Old M is a famous master of Hunyuan Xingyi Taiji. Admirers often come to seek his tutelage, but they must first pass a rigorous entrance exam: climbing stairs.
Old M's dojo has $n$ platforms arranged in a row. The height of the $i$-th platform is $h_i$, and the energy consumed to climb from the $i$-th platform to the $(i+1)$-th platform is $|h_i - h_{i+1}|$.
When the $j$-th admirer comes to seek tutelage, Old M specifies an interval $[l_j, r_j]$, takes all platforms within this interval, and uses his internal energy to rearrange them (without changing the original sequence) such that the total energy consumed to climb all the stairs is maximized. That is, he wants to calculate $\max_{p \in S} \sum_{i=l_j}^{r_j-1} |p_i - p_{i+1}|$, where $S$ is the set of all possible sequences formed by rearranging $\{h_{l_j}, h_{l_j+1}, \dots, h_{r_j}\}$. However, Old M is busy practicing MMA, so he asks you—the $992\,844\,853$-rd true disciple of the M-style Hunyuan Xingyi Taiji—to calculate this maximum value.
Input
The first line contains two positive integers $n$ and $m$, representing the number of platforms and the total number of admirers, respectively.

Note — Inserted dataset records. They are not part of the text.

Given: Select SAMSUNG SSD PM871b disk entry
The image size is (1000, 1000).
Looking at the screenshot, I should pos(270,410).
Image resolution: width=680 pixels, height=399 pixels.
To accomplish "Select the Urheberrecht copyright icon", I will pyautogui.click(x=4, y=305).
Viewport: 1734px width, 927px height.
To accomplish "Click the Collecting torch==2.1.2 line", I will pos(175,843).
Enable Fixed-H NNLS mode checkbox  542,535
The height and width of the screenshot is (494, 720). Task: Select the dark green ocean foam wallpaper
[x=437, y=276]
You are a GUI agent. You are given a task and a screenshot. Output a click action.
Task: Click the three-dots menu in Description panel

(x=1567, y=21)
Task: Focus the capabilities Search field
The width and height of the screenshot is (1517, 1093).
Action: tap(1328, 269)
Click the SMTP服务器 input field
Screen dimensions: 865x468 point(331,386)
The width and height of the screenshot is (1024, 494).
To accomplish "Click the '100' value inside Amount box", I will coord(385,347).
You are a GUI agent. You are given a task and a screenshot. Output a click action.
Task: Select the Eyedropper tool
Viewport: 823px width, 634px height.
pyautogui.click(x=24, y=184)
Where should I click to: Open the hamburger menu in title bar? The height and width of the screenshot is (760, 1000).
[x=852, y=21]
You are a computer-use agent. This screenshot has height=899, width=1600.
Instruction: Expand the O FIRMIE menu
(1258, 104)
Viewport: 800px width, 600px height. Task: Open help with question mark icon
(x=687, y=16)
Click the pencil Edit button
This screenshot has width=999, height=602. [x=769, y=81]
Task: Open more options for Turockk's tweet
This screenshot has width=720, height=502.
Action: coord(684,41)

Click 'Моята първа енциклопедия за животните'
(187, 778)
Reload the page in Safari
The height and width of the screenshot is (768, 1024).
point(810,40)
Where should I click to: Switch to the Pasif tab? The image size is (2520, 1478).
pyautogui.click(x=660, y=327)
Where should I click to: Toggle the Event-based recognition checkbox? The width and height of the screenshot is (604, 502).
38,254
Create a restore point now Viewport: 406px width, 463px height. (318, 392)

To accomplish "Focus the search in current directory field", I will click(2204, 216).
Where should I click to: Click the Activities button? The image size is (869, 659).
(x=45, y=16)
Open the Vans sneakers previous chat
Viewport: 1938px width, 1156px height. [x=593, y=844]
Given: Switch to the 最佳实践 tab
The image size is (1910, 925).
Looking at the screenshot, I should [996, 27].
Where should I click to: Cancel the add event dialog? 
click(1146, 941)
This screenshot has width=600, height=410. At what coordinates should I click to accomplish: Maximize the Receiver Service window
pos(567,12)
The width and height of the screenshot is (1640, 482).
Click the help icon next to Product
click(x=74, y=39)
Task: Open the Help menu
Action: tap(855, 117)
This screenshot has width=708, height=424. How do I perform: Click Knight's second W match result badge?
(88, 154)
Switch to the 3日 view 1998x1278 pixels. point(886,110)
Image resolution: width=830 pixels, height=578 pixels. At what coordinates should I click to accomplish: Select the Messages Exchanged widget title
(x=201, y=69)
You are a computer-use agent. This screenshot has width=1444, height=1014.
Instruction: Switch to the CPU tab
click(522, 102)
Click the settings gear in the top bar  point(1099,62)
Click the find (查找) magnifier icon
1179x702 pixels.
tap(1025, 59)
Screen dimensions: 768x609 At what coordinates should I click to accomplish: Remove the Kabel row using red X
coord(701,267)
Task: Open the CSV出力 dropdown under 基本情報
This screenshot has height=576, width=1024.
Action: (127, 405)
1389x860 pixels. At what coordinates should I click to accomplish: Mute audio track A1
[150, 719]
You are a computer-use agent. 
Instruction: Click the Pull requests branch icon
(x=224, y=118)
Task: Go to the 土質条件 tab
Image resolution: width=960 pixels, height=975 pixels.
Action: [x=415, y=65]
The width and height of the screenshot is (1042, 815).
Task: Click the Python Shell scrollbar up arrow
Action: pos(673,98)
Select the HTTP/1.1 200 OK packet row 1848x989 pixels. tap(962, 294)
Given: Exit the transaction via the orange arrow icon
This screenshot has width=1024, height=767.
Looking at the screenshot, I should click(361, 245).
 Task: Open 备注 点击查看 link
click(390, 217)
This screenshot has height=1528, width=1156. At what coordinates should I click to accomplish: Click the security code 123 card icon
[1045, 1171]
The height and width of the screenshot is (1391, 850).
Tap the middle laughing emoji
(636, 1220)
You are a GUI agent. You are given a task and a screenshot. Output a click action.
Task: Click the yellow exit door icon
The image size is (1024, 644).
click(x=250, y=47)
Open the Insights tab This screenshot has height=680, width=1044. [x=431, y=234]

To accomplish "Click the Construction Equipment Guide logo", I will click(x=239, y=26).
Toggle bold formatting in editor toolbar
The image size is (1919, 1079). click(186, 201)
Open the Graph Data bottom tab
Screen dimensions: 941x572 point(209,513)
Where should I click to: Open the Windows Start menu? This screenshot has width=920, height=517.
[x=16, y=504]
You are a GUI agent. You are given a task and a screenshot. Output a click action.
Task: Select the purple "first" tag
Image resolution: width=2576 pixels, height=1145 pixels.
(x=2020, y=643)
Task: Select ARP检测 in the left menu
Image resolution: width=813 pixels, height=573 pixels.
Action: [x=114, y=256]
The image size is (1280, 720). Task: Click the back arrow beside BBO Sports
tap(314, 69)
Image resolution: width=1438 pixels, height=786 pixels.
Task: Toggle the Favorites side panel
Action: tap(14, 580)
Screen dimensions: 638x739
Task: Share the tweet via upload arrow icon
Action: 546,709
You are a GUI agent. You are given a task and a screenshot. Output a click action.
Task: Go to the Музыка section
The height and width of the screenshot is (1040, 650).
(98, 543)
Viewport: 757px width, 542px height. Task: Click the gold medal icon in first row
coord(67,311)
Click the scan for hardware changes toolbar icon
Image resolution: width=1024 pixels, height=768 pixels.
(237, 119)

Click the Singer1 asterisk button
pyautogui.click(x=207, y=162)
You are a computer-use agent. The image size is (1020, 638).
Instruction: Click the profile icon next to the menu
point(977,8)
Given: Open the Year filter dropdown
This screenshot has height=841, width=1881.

The second line contains $n$ positive integers $h_1 \sim h_n$, representing the heights of platforms $1 \sim n$ in order.
The next $m$ lines each contain two positive integers $l_i$ and $r_i$ ($1 \le l_i < r_i \le n$), representing a new admirer seeking tutelage. You need to answer the maximum energy consumed after rearranging the interval $[l_i, r_i]$.
Output
Output $m$ lines, where the $i$-th line contains an integer representing the maximum energy consumed by the $i$-th admirer.
Examples
Input 1
4 4
3 2 2 4
1 3
1 4
2 4
2 3Output 1
2
5
4
0Note 1
For the first query, one optimal arrangement is $[2, 3, 2]$, consuming $2$ units of energy.
For the second query, one optimal arrangement is $[3, 2, 4, 2]$, consuming $5$ units of energy.
For the third query, one optimal arrangement is $[2, 4, 2]$, consuming $4$ units of energy.
For the fourth query, one optimal arrangement is $[2, 2]$, consuming $0$ units of energy.
Constraints
Subtask 1 ($5\%$): $n, m \le 10$;
Subtask 2 ($10\%$): $h_i \le 2$;
Subtask 3 ($20\%$): $h_i \le 3$;
Subtask 4 ($25\%$): $n, m \le 2000$;
Subtask 5 ($40\%$): No additional constraints.
For all data, $2 \le n, m \le 200\,000$ and $1 \le h_i \le 10^9$.
It is guaranteed that for all queries, $1 \le l_i < r_i \le n$.